- Born: 30 December 1968 (age 57) Liverpool, Lancashire, England
- Occupations: Model; actress; presenter;
- Years active: 1986–present
- Height: 5 ft 5 in (1.65 m)
- Spouses: Tony Potter ​ ​(m. 1990; div. 1992)​; James Rhodes ​(m. 1997)​;
- Children: 2

= Gail McKenna =

British model and television presenter

Gail McKenna (born 30 December 1968) is an English former glamour model, former theatre and television actress, and former television presenter. She worked as a Page 3 girl and glamour model from 1986 until 1990, before becoming a sports presenter for L!VE TV and Five and a presenter of children's programmes for CITV.

==Glamour modelling==
McKenna was born on 30 December 1968 in Liverpool, Lancashire. As a teenager, she attended a Catholic convent school in Liverpool. After attaining eight O-levels, she took a year off, intending to return to pursue A-levels in classics and history. However, after achieving success as a glamour model, she decided not to return to school.

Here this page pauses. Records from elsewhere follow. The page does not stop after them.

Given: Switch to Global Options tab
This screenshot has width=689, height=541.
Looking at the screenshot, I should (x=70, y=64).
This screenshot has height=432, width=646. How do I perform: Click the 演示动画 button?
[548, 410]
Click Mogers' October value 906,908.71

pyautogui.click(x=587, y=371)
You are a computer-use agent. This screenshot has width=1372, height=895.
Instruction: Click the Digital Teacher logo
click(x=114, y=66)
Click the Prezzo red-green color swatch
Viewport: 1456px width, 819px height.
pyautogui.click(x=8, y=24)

On 21 May 1986, aged 17, McKenna made her Page 3 debut in the tabloid newspaper The Sun. She went on to become one of the most popular glamour models of her era, with her photographs appearing regularly in tabloid newspapers and men's magazines. In 1988, she appeared in a Playboy magazine pictorial with a number of other Page 3 models, including Maria Whittaker and Suzanne Mizzi.

McKenna ceased topless and nude modelling in 1990, at the age of 21, after she became a born again Christian.

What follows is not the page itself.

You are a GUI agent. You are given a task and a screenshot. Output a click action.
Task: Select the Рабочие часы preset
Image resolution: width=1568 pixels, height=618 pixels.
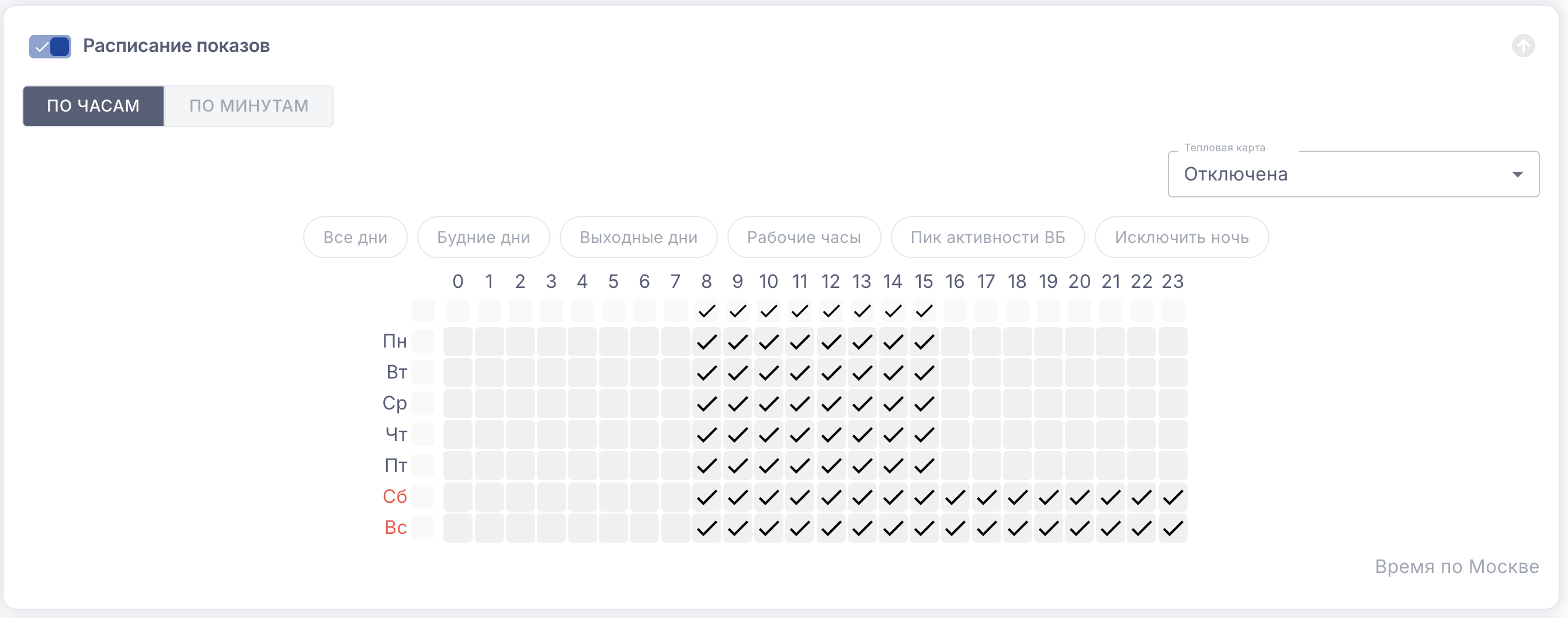point(803,238)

==Theatre, film and television==
In the late 1980s and early 1990s, McKenna regularly played parts in pantomimes and fringe theatre productions. Her film and television credits include a minor uncredited role in the black comedy film Consuming Passions, (1988) as well as a brief role in Channel 4's soap opera Brookside, where she played the girlfriend of character Barry Grant.

In 1996, McKenna became a television sports presenter for L!VE TV's Sports Live. She went on to present the sports shows Turnstile and Live and Dangerous on the TV channel Five.

In 1998, she became a children's television presenter for CITV. She worked on Brilliant Creatures from 1998–2004, where her co-hosts included Terry Nutkins and Stephen Mulhern, and How 2 from 2000–06, which she co-presented with Fred Dinenage and Gareth Jones.

==Personal life==
In 1990, McKenna married stuntman Tony Potter, whom she had met on the set of a pantomime production two years earlier. The couple had a son in 1992, but they divorced later that year. She married her second husband, restaurateur James Rhodes, on 25 January 1997 at Dalhousie Castle, Midlothian in Scotland. In December 1997, she gave birth to a second son.